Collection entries
────────────────────

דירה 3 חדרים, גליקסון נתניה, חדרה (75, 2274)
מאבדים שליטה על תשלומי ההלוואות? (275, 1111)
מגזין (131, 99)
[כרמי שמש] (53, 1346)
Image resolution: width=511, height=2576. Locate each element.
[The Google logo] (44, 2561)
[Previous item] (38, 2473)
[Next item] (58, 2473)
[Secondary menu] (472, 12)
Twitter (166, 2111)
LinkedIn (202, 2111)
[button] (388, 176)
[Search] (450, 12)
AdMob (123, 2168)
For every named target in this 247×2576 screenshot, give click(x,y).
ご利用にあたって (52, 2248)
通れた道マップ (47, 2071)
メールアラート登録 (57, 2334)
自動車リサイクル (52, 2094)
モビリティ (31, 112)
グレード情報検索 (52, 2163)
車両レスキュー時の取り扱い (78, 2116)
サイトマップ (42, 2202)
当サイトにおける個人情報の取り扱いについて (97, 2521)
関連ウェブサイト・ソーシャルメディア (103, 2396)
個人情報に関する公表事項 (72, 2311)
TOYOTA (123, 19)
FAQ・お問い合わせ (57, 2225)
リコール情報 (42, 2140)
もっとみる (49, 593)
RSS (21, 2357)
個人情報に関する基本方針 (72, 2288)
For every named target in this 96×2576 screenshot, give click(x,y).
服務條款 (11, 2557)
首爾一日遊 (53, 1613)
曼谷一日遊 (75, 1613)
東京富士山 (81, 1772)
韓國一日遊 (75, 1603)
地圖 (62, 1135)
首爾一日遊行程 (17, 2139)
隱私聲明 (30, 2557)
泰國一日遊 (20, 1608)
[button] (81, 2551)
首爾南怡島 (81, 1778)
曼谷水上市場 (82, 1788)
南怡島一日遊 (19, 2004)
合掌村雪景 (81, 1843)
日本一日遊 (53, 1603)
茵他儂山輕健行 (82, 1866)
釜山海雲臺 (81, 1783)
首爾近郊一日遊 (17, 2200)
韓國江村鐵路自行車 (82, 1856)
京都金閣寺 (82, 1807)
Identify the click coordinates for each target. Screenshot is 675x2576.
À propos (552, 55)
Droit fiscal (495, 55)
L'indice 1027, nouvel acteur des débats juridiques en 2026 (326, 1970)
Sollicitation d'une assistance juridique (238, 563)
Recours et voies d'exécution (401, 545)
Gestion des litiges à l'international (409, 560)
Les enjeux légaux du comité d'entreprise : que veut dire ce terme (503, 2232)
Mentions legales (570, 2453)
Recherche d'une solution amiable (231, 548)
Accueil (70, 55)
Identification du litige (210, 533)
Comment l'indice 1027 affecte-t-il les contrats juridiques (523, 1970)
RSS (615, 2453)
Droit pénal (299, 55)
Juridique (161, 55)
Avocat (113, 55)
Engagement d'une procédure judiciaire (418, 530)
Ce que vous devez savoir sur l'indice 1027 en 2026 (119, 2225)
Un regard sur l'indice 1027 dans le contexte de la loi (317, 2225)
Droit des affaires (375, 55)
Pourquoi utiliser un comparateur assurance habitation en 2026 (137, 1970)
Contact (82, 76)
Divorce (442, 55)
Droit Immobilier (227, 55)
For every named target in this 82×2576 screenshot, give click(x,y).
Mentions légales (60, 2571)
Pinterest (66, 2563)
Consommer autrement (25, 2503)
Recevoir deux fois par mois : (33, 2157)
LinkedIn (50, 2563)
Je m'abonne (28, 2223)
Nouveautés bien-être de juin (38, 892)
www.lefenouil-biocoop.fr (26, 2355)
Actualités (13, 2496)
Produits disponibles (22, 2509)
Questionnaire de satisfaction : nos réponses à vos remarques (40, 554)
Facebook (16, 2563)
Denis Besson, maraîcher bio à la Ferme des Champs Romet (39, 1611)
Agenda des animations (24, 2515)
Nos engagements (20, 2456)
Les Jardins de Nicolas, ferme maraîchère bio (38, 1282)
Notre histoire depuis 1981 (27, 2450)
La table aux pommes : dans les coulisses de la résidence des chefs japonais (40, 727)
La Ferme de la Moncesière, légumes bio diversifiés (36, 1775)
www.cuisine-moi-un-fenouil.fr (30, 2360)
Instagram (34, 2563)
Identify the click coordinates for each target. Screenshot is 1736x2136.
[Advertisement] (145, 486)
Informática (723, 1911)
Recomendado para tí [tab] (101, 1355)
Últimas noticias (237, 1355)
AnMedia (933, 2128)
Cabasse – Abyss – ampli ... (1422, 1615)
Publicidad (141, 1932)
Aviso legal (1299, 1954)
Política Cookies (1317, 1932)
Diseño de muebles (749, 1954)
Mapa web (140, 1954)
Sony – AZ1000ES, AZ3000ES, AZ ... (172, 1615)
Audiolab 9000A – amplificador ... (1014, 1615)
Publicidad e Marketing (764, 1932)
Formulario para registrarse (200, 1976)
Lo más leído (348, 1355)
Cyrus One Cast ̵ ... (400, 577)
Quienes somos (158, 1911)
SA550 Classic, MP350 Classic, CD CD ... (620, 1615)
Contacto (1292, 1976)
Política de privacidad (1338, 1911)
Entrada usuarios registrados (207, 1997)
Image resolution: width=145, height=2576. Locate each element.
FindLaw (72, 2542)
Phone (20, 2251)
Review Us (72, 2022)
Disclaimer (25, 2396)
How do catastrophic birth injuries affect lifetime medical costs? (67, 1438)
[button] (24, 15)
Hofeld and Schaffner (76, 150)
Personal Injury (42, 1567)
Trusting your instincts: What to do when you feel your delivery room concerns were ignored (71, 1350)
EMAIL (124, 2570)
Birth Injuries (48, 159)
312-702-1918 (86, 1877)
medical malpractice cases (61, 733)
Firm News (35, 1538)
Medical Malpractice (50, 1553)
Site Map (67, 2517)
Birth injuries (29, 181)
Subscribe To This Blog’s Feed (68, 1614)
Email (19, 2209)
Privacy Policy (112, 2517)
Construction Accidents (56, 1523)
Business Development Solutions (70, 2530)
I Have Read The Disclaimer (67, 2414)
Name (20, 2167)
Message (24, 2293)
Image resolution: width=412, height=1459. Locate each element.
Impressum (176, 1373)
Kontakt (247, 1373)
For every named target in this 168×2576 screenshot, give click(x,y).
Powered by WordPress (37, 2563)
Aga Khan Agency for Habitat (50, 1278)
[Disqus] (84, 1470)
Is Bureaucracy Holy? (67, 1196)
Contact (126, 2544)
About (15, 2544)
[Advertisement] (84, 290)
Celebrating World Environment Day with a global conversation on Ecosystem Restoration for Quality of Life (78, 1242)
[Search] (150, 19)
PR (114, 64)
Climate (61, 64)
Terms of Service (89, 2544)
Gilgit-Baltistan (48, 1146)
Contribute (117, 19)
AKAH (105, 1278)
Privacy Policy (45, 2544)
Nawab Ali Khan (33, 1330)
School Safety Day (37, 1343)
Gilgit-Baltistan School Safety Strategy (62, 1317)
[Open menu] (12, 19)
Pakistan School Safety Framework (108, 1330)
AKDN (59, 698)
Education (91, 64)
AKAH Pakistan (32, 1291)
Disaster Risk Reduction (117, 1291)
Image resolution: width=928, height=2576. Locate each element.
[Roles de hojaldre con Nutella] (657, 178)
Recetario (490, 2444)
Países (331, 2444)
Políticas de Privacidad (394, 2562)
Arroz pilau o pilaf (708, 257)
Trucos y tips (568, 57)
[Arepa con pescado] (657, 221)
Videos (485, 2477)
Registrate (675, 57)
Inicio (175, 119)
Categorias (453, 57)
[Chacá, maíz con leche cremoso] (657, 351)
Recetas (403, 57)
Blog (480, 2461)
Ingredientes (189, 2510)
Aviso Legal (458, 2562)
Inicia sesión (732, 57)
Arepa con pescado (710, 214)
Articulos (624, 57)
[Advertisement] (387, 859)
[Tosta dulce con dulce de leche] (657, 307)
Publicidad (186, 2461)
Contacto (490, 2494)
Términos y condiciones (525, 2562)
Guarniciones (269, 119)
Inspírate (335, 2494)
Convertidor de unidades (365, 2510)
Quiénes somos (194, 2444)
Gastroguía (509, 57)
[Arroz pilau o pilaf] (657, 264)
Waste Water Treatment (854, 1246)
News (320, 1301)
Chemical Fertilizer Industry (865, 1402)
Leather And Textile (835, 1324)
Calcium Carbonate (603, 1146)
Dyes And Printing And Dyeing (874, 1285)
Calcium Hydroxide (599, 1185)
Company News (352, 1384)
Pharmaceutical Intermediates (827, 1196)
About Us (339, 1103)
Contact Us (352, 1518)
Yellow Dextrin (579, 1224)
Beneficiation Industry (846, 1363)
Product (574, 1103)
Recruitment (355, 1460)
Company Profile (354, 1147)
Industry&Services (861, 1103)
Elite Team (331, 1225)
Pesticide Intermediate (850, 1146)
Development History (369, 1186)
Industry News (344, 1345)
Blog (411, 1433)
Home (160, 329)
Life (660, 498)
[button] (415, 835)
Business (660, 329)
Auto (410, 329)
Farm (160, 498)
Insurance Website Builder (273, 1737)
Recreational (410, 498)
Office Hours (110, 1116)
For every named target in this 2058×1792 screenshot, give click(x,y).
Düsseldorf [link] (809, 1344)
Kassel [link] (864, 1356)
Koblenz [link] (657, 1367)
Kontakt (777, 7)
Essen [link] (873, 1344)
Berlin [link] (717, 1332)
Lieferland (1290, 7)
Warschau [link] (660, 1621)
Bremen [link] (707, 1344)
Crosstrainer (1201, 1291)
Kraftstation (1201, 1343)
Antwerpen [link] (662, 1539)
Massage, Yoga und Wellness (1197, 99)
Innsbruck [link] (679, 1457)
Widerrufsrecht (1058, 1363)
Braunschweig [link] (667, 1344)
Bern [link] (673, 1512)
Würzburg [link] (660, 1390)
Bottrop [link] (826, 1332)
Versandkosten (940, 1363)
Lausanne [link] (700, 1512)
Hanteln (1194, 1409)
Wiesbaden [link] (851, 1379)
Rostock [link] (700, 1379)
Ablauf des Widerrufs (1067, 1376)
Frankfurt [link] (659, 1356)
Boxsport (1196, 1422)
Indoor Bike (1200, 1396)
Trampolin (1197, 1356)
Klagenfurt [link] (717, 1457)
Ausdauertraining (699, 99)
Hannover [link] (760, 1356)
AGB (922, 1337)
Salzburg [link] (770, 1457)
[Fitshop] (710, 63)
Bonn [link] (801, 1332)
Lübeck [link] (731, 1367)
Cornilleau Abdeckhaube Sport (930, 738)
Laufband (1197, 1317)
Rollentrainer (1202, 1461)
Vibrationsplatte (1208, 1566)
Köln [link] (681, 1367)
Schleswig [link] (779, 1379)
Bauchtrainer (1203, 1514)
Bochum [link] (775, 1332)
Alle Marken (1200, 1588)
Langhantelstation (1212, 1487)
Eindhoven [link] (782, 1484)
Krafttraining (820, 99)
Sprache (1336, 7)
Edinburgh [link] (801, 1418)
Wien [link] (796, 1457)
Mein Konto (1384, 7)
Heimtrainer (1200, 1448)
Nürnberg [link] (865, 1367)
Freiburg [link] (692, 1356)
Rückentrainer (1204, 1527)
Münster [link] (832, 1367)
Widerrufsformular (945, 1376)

────────────────────

# TASK TO COMPLETE:
Copy out each line of the data above, exactly, if it lies between the line holding "Dyes And Printing And Dyeing (874, 1285)" and the line holding "Development History (369, 1186)", inclusive; copy no other line.

# ANSWER BOX:
Dyes And Printing And Dyeing (874, 1285)
Calcium Hydroxide (599, 1185)
Company News (352, 1384)
Pharmaceutical Intermediates (827, 1196)
About Us (339, 1103)
Contact Us (352, 1518)
Yellow Dextrin (579, 1224)
Beneficiation Industry (846, 1363)
Product (574, 1103)
Recruitment (355, 1460)
Company Profile (354, 1147)
Industry&Services (861, 1103)
Elite Team (331, 1225)
Pesticide Intermediate (850, 1146)
Development History (369, 1186)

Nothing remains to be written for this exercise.